Christopher WheeldonPhoto: Peter Hapak

When Wheeldon announced the new company in January, Morphoses had locked up performance fees of $705,000 for its first season, and $3.4 million for the next two years. The fees were enough to give the venture a handsome start, but not enough to keep it going. The company was looking to raise $3 million to $5 million over the next few years. (The expense projections included $20,000 a year for pointe shoes.) Lopez and Wheeldon hoped to attract twenty “permanent founders” who could contribute $50,000 each to the cause.

In March, they took a train down to Washington, D.C., to see Michael Kaiser at the Kennedy Center. For more than two decades, Kaiser has given seminars on arts management, fund-raising, and marketing to organizations all over the world. He gave Wheeldon and Lopez a crash course.

“I was a little insulted it took them so long to call,” Kaiser joked. “I’ve known Chris a long time. What I told them basically was that the most important thing is the art, and the second most important thing is the marketing. To be successful, he has to create great art, and he and Lourdes have to market the hell out of it. It’s much easier said than done.”

By the end of April, Lopez and Wheeldon had raised $129,000, started a board, and ended Chagall’s lonely vigil by hiring an administrative assistant, 25-year-old Elizabeth Johanningmeier. The first gathering of dancers was a mock rehearsal in mid-May at the New 42nd Street Studios before a Bloomberg television crew producing a piece about Morphoses.
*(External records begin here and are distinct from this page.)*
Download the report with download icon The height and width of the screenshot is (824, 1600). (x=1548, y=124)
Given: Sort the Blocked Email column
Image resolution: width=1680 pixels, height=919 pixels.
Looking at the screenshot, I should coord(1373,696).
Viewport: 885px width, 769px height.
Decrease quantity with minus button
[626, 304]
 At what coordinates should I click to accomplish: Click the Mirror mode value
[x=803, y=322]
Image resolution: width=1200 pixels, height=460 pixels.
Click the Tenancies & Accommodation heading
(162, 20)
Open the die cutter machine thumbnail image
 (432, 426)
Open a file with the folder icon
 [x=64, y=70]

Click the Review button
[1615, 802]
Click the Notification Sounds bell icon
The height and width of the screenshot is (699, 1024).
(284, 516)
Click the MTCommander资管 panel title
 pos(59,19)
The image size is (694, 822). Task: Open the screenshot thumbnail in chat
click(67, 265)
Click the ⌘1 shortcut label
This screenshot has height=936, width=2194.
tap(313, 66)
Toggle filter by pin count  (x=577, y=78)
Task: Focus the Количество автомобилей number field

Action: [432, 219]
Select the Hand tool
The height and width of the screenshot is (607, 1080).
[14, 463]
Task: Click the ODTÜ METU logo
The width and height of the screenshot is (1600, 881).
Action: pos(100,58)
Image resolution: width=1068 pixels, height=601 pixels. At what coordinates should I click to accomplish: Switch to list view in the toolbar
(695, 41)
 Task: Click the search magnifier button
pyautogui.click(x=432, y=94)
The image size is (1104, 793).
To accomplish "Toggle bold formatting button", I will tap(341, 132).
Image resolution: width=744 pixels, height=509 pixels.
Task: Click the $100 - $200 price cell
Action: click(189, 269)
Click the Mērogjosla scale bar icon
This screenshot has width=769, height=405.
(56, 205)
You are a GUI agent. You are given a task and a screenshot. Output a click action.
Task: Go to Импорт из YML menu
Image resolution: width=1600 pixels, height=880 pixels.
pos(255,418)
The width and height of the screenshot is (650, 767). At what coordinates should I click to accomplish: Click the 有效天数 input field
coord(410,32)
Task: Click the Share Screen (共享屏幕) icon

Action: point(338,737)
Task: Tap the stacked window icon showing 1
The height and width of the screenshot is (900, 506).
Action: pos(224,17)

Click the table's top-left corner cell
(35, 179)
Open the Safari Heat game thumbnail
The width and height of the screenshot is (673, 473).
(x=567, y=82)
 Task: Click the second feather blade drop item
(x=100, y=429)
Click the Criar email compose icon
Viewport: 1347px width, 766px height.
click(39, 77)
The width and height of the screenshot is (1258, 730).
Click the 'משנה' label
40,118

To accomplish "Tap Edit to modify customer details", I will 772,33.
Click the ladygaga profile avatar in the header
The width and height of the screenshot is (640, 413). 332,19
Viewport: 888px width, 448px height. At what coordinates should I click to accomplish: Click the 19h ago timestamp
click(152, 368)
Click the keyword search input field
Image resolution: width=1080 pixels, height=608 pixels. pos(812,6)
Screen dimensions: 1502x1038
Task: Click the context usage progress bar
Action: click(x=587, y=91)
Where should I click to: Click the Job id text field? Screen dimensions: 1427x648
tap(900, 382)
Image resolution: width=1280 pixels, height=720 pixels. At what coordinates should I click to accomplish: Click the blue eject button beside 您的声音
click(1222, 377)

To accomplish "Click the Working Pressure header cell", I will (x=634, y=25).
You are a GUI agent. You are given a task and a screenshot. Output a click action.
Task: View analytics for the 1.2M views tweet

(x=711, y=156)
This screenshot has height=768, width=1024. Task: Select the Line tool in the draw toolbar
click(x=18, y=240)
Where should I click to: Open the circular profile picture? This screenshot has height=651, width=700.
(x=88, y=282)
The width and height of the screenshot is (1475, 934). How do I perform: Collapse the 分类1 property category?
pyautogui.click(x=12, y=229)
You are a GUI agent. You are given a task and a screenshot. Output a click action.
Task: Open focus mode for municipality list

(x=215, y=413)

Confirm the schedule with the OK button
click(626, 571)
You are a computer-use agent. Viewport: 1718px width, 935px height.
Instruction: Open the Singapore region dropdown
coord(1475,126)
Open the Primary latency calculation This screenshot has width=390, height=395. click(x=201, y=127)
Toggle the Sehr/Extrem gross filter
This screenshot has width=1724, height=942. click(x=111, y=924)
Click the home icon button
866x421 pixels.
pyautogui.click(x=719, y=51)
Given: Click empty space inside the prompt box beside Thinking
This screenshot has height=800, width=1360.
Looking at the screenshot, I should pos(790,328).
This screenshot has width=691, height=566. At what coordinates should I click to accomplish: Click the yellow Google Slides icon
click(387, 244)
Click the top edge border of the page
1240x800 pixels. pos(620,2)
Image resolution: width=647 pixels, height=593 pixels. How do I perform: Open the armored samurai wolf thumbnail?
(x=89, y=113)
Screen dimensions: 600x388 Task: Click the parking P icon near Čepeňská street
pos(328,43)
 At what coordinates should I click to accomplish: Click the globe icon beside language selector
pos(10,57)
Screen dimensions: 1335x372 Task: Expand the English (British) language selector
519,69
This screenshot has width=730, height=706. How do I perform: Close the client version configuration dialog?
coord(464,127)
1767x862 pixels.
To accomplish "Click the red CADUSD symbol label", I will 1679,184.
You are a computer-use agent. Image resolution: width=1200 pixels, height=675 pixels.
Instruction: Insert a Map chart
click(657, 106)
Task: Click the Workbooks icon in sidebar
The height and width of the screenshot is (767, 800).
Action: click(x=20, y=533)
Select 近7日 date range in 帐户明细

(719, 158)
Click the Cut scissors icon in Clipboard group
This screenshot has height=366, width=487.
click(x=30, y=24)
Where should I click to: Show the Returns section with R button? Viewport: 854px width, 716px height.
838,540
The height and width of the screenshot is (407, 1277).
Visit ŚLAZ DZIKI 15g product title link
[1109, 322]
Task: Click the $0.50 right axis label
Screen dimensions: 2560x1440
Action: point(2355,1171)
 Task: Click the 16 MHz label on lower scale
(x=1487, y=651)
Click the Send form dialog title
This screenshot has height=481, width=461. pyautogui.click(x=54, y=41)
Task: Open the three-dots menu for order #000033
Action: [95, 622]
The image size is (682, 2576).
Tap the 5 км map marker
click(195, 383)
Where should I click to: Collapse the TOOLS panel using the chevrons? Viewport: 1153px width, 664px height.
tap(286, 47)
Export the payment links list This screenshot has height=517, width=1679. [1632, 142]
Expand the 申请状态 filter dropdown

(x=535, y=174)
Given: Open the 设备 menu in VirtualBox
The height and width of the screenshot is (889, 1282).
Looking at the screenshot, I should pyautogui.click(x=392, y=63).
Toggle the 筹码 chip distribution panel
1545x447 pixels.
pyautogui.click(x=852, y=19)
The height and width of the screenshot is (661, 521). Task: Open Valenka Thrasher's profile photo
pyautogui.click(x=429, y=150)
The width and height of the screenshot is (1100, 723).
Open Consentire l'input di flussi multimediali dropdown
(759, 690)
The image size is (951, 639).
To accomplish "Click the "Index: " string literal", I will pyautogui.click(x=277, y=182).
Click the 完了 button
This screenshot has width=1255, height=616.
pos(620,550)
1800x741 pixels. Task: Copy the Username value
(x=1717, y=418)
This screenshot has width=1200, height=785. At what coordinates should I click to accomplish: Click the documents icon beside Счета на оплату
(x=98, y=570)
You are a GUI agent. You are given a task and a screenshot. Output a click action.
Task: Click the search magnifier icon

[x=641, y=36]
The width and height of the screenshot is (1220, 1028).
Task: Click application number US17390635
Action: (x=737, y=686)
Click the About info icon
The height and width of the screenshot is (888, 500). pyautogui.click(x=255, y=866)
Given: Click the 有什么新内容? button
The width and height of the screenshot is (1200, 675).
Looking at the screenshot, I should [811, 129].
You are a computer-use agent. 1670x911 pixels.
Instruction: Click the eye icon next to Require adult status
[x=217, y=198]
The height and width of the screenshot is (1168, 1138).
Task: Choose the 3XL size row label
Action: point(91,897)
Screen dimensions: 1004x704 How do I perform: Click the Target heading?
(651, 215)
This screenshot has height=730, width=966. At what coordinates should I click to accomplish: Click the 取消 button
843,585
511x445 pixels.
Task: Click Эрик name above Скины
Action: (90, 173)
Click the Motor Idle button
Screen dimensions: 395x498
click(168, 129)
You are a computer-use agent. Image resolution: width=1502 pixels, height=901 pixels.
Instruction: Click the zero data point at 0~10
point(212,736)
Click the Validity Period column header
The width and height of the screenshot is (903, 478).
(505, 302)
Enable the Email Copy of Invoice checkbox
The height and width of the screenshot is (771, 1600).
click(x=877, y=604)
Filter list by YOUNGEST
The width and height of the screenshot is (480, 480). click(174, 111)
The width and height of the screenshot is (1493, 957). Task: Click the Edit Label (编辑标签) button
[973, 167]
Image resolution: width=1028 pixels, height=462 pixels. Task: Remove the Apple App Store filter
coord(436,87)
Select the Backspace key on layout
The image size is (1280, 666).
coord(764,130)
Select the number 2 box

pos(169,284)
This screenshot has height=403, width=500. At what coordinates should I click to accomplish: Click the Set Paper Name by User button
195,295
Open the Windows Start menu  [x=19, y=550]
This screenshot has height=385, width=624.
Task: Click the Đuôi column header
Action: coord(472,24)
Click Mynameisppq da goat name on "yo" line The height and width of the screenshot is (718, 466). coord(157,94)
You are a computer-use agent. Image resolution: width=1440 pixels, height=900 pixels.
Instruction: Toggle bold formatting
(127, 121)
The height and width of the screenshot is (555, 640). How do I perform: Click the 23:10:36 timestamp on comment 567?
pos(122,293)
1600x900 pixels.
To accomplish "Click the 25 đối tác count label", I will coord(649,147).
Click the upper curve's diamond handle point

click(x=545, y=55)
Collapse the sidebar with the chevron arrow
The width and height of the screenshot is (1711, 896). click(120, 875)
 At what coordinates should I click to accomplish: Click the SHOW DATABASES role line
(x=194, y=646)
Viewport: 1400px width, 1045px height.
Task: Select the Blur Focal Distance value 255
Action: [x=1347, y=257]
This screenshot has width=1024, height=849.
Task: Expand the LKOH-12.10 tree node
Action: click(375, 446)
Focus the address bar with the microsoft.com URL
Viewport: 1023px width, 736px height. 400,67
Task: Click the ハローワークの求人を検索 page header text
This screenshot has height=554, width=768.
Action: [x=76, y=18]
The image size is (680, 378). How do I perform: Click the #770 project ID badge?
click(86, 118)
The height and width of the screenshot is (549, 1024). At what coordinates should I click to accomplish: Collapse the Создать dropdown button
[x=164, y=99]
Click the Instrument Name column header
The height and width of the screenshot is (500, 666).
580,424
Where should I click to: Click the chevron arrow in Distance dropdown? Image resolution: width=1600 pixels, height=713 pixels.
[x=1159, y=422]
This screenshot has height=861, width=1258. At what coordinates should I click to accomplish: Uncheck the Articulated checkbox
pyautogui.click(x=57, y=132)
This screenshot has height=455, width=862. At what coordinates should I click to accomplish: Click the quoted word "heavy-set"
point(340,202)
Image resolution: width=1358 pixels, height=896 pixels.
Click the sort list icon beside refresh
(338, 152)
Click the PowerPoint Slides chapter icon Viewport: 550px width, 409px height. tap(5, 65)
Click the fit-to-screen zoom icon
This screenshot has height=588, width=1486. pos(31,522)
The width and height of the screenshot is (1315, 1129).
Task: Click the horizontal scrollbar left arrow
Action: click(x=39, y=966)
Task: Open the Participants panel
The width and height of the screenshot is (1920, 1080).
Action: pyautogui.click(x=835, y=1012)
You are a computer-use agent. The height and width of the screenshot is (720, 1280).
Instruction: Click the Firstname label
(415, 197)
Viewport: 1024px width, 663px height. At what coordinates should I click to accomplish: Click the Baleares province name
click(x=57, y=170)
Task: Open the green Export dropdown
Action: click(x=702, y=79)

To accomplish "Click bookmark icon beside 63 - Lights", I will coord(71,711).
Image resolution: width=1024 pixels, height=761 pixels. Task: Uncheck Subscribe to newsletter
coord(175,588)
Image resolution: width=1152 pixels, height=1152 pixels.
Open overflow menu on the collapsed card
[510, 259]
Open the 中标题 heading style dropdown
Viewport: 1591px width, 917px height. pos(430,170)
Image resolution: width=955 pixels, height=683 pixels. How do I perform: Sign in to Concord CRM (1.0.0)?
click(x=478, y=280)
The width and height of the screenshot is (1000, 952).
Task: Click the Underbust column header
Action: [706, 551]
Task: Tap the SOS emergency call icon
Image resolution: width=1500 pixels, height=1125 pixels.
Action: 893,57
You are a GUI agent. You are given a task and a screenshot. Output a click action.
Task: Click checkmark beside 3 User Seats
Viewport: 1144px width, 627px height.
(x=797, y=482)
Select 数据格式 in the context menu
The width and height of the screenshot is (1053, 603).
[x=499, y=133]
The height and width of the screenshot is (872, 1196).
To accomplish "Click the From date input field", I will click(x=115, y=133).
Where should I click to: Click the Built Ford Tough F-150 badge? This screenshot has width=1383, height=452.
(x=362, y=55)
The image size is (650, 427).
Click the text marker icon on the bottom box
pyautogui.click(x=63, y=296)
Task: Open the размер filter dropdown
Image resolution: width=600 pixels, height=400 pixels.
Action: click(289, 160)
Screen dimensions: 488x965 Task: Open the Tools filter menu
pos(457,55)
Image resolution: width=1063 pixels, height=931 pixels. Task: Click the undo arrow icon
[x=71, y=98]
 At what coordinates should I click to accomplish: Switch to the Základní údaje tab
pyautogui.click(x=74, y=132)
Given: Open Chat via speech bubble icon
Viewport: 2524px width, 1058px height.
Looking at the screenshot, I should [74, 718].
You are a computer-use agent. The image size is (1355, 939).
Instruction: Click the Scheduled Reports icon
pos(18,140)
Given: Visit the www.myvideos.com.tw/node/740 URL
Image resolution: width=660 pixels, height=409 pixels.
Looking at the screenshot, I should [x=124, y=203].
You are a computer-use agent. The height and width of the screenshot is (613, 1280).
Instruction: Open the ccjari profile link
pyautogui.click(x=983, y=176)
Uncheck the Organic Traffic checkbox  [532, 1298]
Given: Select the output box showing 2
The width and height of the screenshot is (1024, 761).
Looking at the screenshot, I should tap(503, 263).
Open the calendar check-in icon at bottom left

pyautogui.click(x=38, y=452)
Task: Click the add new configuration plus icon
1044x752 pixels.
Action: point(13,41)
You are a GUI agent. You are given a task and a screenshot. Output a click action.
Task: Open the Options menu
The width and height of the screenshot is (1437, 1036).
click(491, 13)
“We’re going to teach—Oh, what’s the name of my ballet? After the Rain,” Wheeldon said as the dancers were limbering up. “We’ll do a few moments where it looks like I’m correcting you all even though I never have corrections for you.”

The only trouble was the lack of traction on the studio floor.

“This floor is a nightmare,” Wheeldon said. “There’s not enough rosin on it. Does anyone have any Coca-Cola or something sticky?”

“The building owners will kill us if we put Coke on the floor,” Johanningmeier warned.

“That’s your job, Elizabeth. You’re fired—again.”

“It’s not a productive day if I haven’t been fired at least once,” she said, laughing.

“People at City Ballet never questioned my artistic vision,” says Wheeldon. “That’s one of the reasons I wanted to leave.”

There were problems too with the company’s first event, a low-key cocktail party and fund-raiser in June. About 200 invitations were sent out, each with a little convex plastic lens glued on to convey the theme of taking a closer look at the new company. But the unorthodox square shape of the envelope triggered a minor budget crisis when a seventeen-cent-per-envelope surcharge was imposed by the postal clerk. Then, on the night of the party, the caterer couldn’t get into the space. “Plan B was to get sandwiches and soft drinks from a deli,” Lopez said. And Johanningmeier had to make a pre-party inventory of furniture scratches, as if it was a known fact that balletomanes would not attend a cocktail party without their cats.

But everyone was happy with the turnout—Michael Kaiser came up from Washington; Alistair Spalding flew over from London, as did Peter and Judy Wheeldon, parents of the wonder boy.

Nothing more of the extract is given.